§ **Instrução dada 1**:
Responda, com base no trecho citado:
(a) A que sentido está adaptada a Palavra e a que sentido estão adaptados os sacramentos?
(b) Segundo os pontos de semelhança, quem instituiu a Palavra e os sacramentos como meio de graça?
(c) Segundo os pontos de diferença, a quem os sacramentos são ministrados?
§ **Instrução dada 2**:
Reescreva todas as linhas das entradas, incluindo os pedidos, multiplicando por 1,55 apenas as coordenadas das respostas e arredondando-as para números inteiros, com as metades para cima. Não inclua as imagens na resposta.

§ **Trecho citado**:
══════

Em distinção da Igreja Católica Romana, as igrejas
da Reforma salientam a prioridade da Palavra de Deus. Enquanto aquela parte do
pressupostos de que os sacramentos contêm tudo que é necessário para a salvação
dos pecadores, não precisam de interpretação e, portanto, tornam a Palavra
completamente supérflua como meio de graça, estas consideram a Palavra como
absolutamente essencial, e apenas levantam a questão, por que se lhe deve
acrescentar os sacramentos. Alguns luteranos alegam que uma graça específica,
diferente da que é produzida pela Palavra é transmitida pelos sacramentos. Isso
é quase universalmente negado pelos reformados (calvinistas), uns poucos
teólogos escoceses e o doutor Kuyper formando exceções à regra. Eles assinalam
o fato de que Deus criou o homem de tal maneira, que ele obtém conhecimento
particularmente pelas avenidas dos sentidos da visão e da audição. A Palavra
está adaptada aos ouvidos e os sacramentos aos olhos. E, desde que os olhos são
mais sensíveis que os ouvidos, pode-se dizer que Deus, ao acrescentar os
sacramentos à Palavra, vem em auxílio do pecador. A verdade dirigida aos
ouvidos através da Palavra está representada simbolicamente nos sacramentos
para os olhos. Deve-se ter em mente, porém, que, enquanto a Palavra pode
existir e também é completa sem os sacramentos, os sacramentos nunca são
completos sem a Palavra. Há pontos de semelhança e de diferença entre a Palavra
e os sacramentos.
1. PONTOS DE SEMELHANÇA. Eles concordam: (a) no
autor, visto que Deus mesmo instituiu ambos como meio de graça; (b) no
conteúdo, pois Cristo é o conteúdo central tanto da Palavra como dos
sacramentos; e (c) na maneira pela qual o conteúdo é assimilado, isto é, pela
fé. Esta constitui o único modo pelo qual o pecador pode tornar-se participante
da graça oferecida na Palavra e nos sacramentos.
2. PONTOS DE DIFERENÇA. Eles diferem: (a) em sua
necessidade, sendo que a Palavra é indispensável, ao passo que os sacramentos
não; (b) em seu propósito, desde que a Palavra visa a gerar e a
fortalecer a fé, enquanto que os sacramentos servem somente para fortalecê-la;
e (c) em sua extensão, visto que a Palavra vai pelo mundo inteiro, ao passo que
os sacramentos só são ministrados aos que estão na igreja.
B. Origem e Sentido da Palavra Sacramento.

══════

§ **Relação**:
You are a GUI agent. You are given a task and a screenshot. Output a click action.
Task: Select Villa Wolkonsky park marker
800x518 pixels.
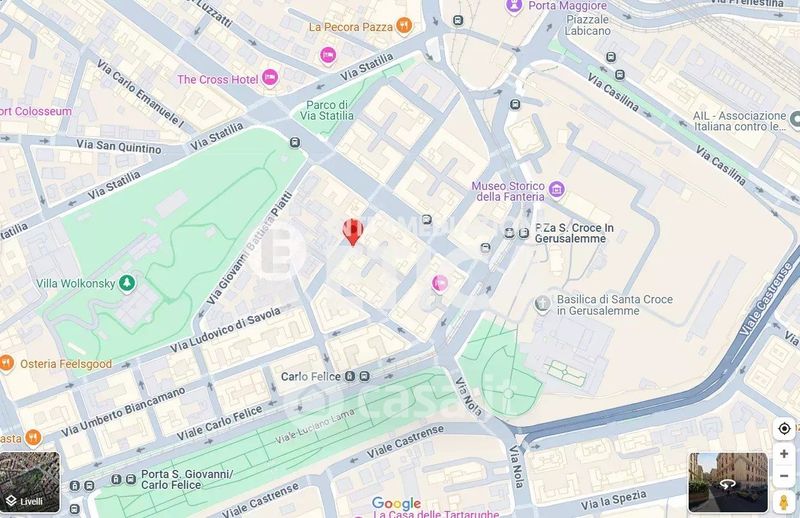[x=127, y=283]
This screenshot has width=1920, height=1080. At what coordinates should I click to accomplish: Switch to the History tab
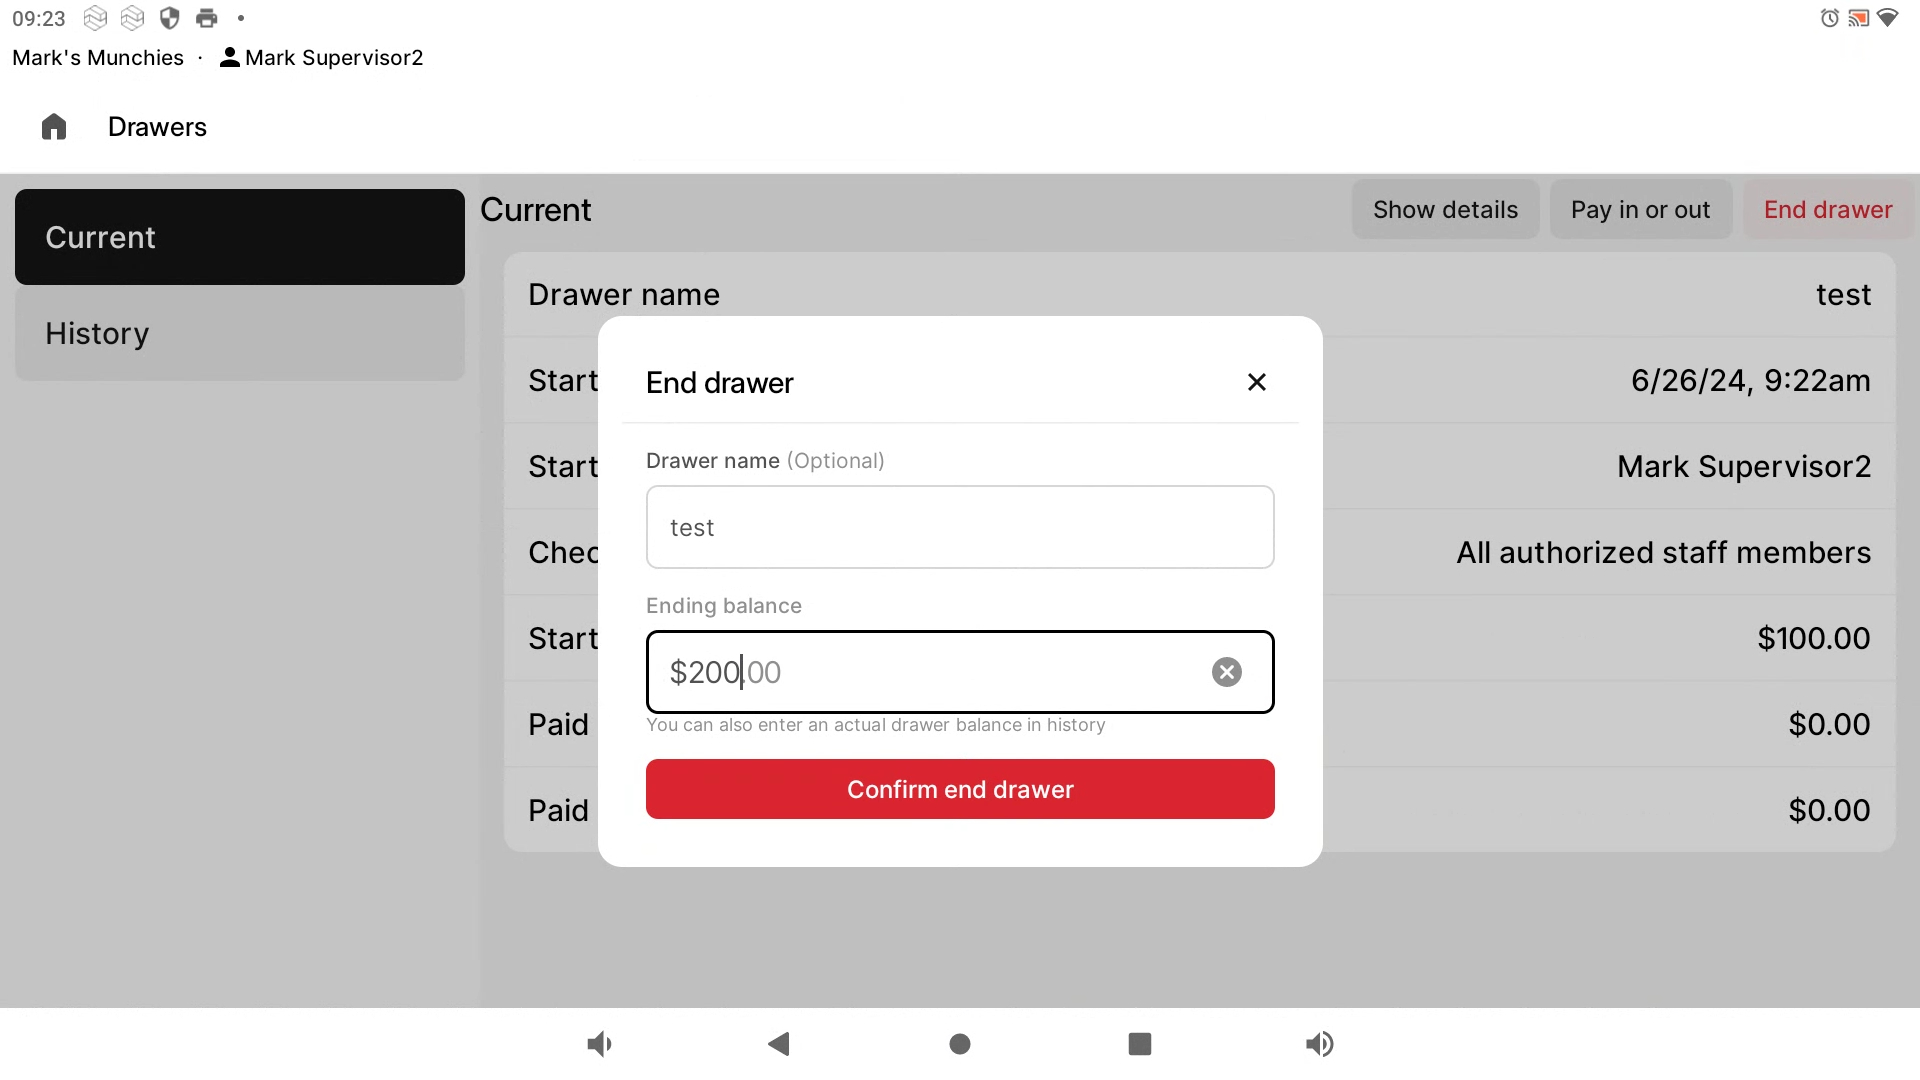coord(240,333)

══════

§ **Resposta final 1**:
(a) A Palavra está adaptada aos ouvidos, e os sacramentos, aos olhos.
(b) Deus mesmo.
(c) Somente aos que estão na igreja.

§ **Resposta final 2**:
You are a GUI agent. You are given a task and a screenshot. Output a click action.
Task: Select Villa Wolkonsky park marker
800x518 pixels.
[x=197, y=439]
This screenshot has width=1920, height=1080. At what coordinates should I click to accomplish: Switch to the History tab
coord(372,516)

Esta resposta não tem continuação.